The student admission process in Jomo Kenyatta University of Agriculture and Technology is slow and cumbersome. The students spend a long time in the queue due to slow service. The servers are few in number when compared to the number of students. Our aim for the simulation is to determine an optimum set of conditions that will allow the admission process to run smoothly, efficiently and faster. In this project, we will focus the simulation on a single college, College of Pure and Applied Sciences.

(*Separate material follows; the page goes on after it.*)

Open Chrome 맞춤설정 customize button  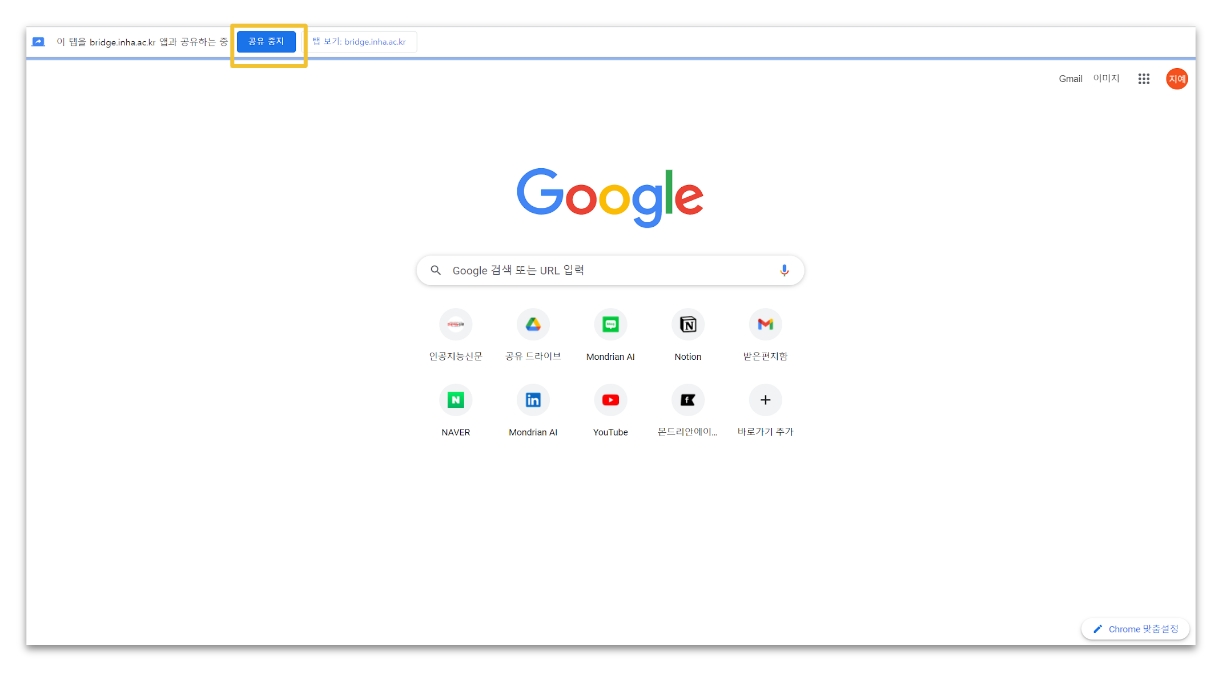1135,629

# 2. Objectives and Overall Project Plan

## 2.1 Objectives/ Questions to be answered by system

* What is the average waiting time for students in the queue?
* What is the average amount of time the server is idle?
* What is the average service time for a student?
* What is the average inter-arrival time?
* What is the average amount of time a student spends in the system?
* How can we optimize the queueing system to attend to students more efficiently?

## 2.2 Project Plan

### 2.2.1 Alternativen systems and methods of evaluating them
1. Online addmission which can be evaluated on the basis of the efficiency of network servers and availability of reliable internet connection for students.

### 2.2.2 Project team:

Shirley Mbeyu Ddaiddo

Ashley Mbeke Muoki

Ceasar Njuguna Ngunu

Marion Cherotich Kipsang

Allan Erissat Okedo





# 3. Model Conceptualization

We consider a system for admitting students to Jomo Kenyatta University of agriculture and Technology, College of Pure and Applied Sciences. We then consider a situation with two servers attending to a single queue of students, and the number of students to be served is 1,000 students.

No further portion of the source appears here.